Al distributore si paga con carta, ma con le commissioniSempre più complicata la questione dei pagamenti con carte di credito ai distributori di carburante. Ora il Governo Monti avrebbe "congelato" l'idea del precedente governo di togliere le commissioni sui pagamenti dei carburanti effettuati con le carte, creando non poche delusioni. E anche qualche gestore di circuito ha le sue responsabilità.

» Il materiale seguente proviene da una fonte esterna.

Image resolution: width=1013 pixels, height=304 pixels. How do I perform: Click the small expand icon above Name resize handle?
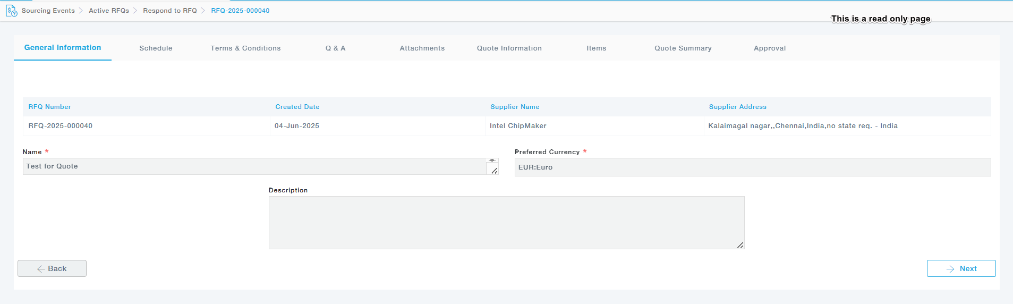492,160
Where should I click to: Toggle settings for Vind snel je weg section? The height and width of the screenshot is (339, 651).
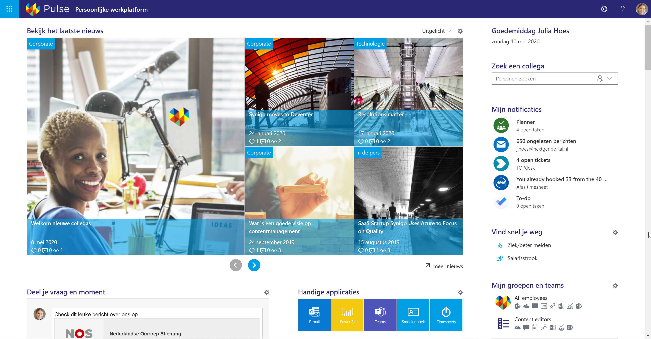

L''IDEA: NIENTE COMMISSIONI SOTTO I 100 EURO

La decisione del Governo Berlusconi prevedeva di introdurre, dall'inizio del 2012, la gratuità dei pagamenti per il carburante fatti con carte di credito per importi inferiori ai 100 euro: nientecommissioni, quindi, a tutto vantaggio dei distributori di carburante, da sempre un po' restii a sacrificare ulteriormente i loro margini di profitto. Senza parlare dei vantaggi per la categoria, che con meno contante in cassa sarebbe stata, almeno in teoria, meno esposta al pericolo di rapine.

MA ALCUNI CIRCUITI NON CI STANNO

E invece, già da subito, alcuni gestori dei circuiti dei pagamenti elettronici si sono messi di traverso, inviando una disdetta dei contratti con i benzinai e proponendo nuovi accordi, svantaggiosi e poco sostenibili per la categoria, che prevedevano canoni fissi sul numero delle transazioni. Indipendentemente dall'ammontare pagato. Insomma, ogni transazione sarebbe costata un "tot" fisso. Annullando l'effetto positivo del decreto, e arrivando forse a peggiorare addirittura la situazione rispetto a prima.

LA PROTESTA DELLA FIGISC

La Figisc, Federazione italiana gestori impianti stradali carburante, ha scritto al Governo, denunciando da un lato il comportamento del Governo, dall'altro la reazione assurda del sistema bancario. Sul livello delle commissioni sui pagamenti con carta, che comunque resteranno, dovrebbe esprimersi l'ABI entro giugno 2012.